Пылающий возбуждением, шумный и неуклюжий, протискивается меж скамьями Афанасий и широко размахивает руками:
— Давай я спрошу!
— Ну, спрашивай.
Не глядя на ребят, ни на чернявого, ни на оратора Митьку, Афанасий оборачивается к своим, к мужикам и бабам:
— Хочу загануть я вопрос! — кричит он восторженно и гневно.
— Вали!.. Сыпь, Косолапыч!..
— Хочу поспрошать — пошто этих сукиных сынов матери рожали, утробы свои надрывали? на кой ляд?!.
Пляшет прокуренный сельсовет в хохоте, гневе, реве и шуме. Пляшут полуизодранные плакаты на гулких стенах. Вокруг Афанасия свивается клубок, ребята напрасно призывают к порядку, к спокойствию, к тишине. Порядка, спокойствия и тишины нет.
3
Крёстная, Арина Васильевна, приходит из сельсовета сердитая, ругаясь:
— Черти охальные! Над богом галились, чисто татары, аль жиды!.. Страсти какие, Ксеночка, — бога, говорят, нету, бога, мол, попы придумали!.. Да разрази их богородица, изгальщиков этаких!

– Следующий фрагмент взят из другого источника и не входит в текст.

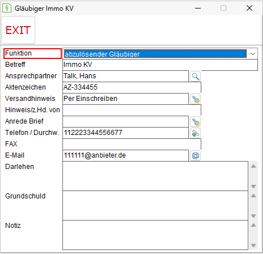Click the Anrede Brief text module icon
Viewport: 263px width, 254px height.
(195, 122)
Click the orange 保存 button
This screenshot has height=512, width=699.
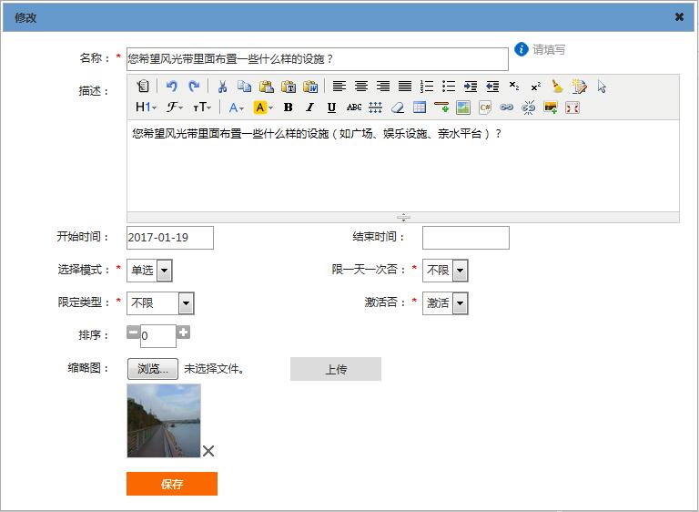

Ксения хмуро слушает и не сочувствует крёстной. Ксения думает о своем и нет ей дела до старухиных забот. Но Арина Васильевна, распаленно, разгневанно воодушевленная, многословно рассказывает о том, что было в сельсовете, — и нехотя, лениво и бесстрастно втягивается Ксения в разговор.
— Афанасий-то что разорялся? — усмехается она: — Ведь, он лет двадцать, поди, в церкви не бывал.